Once you find a line containing the word "computer" in the entries below, copy it.

START Input

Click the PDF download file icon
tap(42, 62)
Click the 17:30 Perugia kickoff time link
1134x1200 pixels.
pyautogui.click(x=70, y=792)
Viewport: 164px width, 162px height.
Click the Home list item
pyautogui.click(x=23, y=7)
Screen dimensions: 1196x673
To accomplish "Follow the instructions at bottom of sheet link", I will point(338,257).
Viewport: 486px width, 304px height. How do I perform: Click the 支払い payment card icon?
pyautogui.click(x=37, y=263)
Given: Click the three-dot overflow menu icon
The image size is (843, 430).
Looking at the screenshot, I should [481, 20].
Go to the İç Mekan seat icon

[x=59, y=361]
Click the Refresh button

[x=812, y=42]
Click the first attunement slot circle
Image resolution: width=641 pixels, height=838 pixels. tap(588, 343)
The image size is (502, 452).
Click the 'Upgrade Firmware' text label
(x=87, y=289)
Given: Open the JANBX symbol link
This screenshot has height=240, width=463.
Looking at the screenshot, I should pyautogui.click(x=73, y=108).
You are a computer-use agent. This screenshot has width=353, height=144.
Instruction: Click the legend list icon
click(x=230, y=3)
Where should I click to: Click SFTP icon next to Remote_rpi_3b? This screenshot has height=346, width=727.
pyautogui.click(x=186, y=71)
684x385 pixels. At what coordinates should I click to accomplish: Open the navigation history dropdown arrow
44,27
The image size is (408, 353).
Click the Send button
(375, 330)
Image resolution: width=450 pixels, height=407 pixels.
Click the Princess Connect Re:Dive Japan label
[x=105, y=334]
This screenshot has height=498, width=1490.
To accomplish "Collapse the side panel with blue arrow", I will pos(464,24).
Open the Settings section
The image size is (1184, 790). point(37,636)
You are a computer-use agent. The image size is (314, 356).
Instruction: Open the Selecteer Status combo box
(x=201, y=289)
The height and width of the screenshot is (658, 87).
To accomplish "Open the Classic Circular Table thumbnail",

END Input

Result below
You are a computer-use agent. This screenshot has width=353, height=144.
You are a computer-use agent. The image size is (314, 356).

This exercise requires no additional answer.